I shared that sentiment with my own first brother, Asher earlier in the day.

Periodically, but not frequently enough, we get together to schmooze. 

Yesterday morning, as we were preparing for the Blizzard, we reminisced about a massive storm in 1979 (we think) that afforded us the opportunity to jump off the top of our parents station wagon and build a network of tunnels throughout our neighborhood.

“I haven’t thought of that day for 30 years,” Asher said and, as I finished Chabon’s book last night, I thought of the fact that my story (and his, I suppose) are so dependent upon each other.

Going upstairs, I decided to check in on the kids, if only to savor one of those fleeting moments of parenthood that in the blink of an eye are gone.

As I peeked into the room that Paco and Tonka share, I did a double take.

The two of them were sleeping in the same bed.

It’s happened before, but not very often.

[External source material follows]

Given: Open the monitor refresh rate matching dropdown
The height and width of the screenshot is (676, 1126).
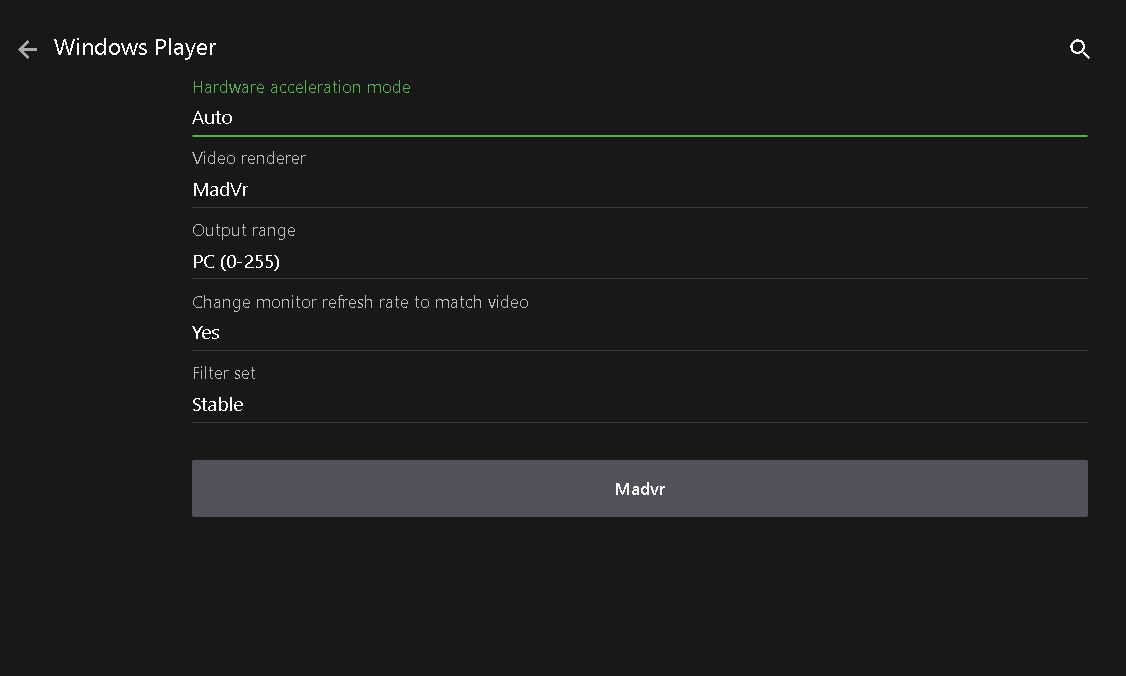Looking at the screenshot, I should pos(639,333).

For whatever reason, the two of them decided that they wanted to snug with each other, I’m sure, and fell asleep next to each other.

Peaceful as they were, I thought about the fact that their stories were dependent upon each other and that the memories of their childhood would not be preserved by their parents but by each other.

After dinner last night, I told them, “this is a snowstorm that you may not see for a long time,” so we all seized the opportunity to go outside for a 10 minute walk, creating a lasting memory that the two of them will (hopefully) be able to share 30 years down the road, as Asher and I did about our own snowstorm adventure 30 years ago.

I sat for a while on the other bed, just watching them sleep and so appreciative of the stories that they were creating with each other.

The snowstorm was, in this one sense at least, a blessing.